[Dataset entries]
------------

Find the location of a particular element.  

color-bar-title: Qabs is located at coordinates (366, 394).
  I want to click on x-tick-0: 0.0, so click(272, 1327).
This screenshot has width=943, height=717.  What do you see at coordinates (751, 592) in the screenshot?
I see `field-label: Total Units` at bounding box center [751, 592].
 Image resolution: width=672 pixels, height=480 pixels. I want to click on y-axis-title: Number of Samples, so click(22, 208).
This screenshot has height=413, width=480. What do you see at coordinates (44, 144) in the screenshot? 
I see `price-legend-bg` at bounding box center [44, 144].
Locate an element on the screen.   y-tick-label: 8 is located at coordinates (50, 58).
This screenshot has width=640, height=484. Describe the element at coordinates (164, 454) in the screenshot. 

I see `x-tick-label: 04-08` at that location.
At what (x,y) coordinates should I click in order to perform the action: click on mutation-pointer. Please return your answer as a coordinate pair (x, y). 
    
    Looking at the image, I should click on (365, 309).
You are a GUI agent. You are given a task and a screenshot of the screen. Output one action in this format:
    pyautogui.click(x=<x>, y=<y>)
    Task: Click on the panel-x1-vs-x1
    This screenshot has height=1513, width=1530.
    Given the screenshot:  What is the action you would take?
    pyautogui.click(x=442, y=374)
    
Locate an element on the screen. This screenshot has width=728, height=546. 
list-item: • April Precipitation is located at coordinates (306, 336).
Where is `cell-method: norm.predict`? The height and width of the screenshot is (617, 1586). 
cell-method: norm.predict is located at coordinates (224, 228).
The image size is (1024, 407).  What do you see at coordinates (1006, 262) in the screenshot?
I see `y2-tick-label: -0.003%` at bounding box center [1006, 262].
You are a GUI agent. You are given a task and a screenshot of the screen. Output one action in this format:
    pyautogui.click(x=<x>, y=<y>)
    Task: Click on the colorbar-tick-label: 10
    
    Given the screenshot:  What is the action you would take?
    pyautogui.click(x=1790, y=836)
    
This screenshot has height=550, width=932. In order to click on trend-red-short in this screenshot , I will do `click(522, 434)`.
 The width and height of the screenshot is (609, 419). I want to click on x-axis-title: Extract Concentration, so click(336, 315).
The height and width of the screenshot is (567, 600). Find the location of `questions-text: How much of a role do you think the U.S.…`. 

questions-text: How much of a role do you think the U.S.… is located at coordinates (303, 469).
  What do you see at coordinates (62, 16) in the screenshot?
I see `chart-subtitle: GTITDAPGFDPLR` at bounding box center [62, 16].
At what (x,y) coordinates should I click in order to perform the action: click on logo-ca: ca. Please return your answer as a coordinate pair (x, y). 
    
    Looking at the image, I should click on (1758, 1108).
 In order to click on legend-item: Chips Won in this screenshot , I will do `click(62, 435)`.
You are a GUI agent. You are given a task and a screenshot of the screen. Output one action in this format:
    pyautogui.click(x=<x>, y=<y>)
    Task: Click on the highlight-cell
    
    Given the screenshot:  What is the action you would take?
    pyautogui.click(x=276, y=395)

------------

• Your assignment
Print every line of the material above verbatim, from start to finish, with nothing changed.

• Response
Find the location of a particular element.  

color-bar-title: Qabs is located at coordinates (366, 394).
  I want to click on x-tick-0: 0.0, so click(272, 1327).
This screenshot has width=943, height=717.  What do you see at coordinates (751, 592) in the screenshot?
I see `field-label: Total Units` at bounding box center [751, 592].
 Image resolution: width=672 pixels, height=480 pixels. I want to click on y-axis-title: Number of Samples, so click(22, 208).
This screenshot has height=413, width=480. What do you see at coordinates (44, 144) in the screenshot? 
I see `price-legend-bg` at bounding box center [44, 144].
Locate an element on the screen.   y-tick-label: 8 is located at coordinates (50, 58).
This screenshot has width=640, height=484. Describe the element at coordinates (164, 454) in the screenshot. 

I see `x-tick-label: 04-08` at that location.
At what (x,y) coordinates should I click in order to perform the action: click on mutation-pointer. Please return your answer as a coordinate pair (x, y). 
    
    Looking at the image, I should click on (365, 309).
You are a GUI agent. You are given a task and a screenshot of the screen. Output one action in this format:
    pyautogui.click(x=<x>, y=<y>)
    Task: Click on the panel-x1-vs-x1
    This screenshot has height=1513, width=1530.
    Given the screenshot:  What is the action you would take?
    pyautogui.click(x=442, y=374)
    
Locate an element on the screen. This screenshot has width=728, height=546. 
list-item: • April Precipitation is located at coordinates (306, 336).
Where is `cell-method: norm.predict`? The height and width of the screenshot is (617, 1586). 
cell-method: norm.predict is located at coordinates (224, 228).
The image size is (1024, 407).  What do you see at coordinates (1006, 262) in the screenshot?
I see `y2-tick-label: -0.003%` at bounding box center [1006, 262].
You are a GUI agent. You are given a task and a screenshot of the screen. Output one action in this format:
    pyautogui.click(x=<x>, y=<y>)
    Task: Click on the colorbar-tick-label: 10
    
    Given the screenshot:  What is the action you would take?
    pyautogui.click(x=1790, y=836)
    
This screenshot has height=550, width=932. In order to click on trend-red-short in this screenshot , I will do `click(522, 434)`.
 The width and height of the screenshot is (609, 419). I want to click on x-axis-title: Extract Concentration, so click(336, 315).
The height and width of the screenshot is (567, 600). Find the location of `questions-text: How much of a role do you think the U.S.…`. 

questions-text: How much of a role do you think the U.S.… is located at coordinates (303, 469).
  What do you see at coordinates (62, 16) in the screenshot?
I see `chart-subtitle: GTITDAPGFDPLR` at bounding box center [62, 16].
At what (x,y) coordinates should I click in order to perform the action: click on logo-ca: ca. Please return your answer as a coordinate pair (x, y). 
    
    Looking at the image, I should click on (1758, 1108).
 In order to click on legend-item: Chips Won in this screenshot , I will do `click(62, 435)`.
You are a GUI agent. You are given a task and a screenshot of the screen. Output one action in this format:
    pyautogui.click(x=<x>, y=<y>)
    Task: Click on the highlight-cell
    
    Given the screenshot:  What is the action you would take?
    pyautogui.click(x=276, y=395)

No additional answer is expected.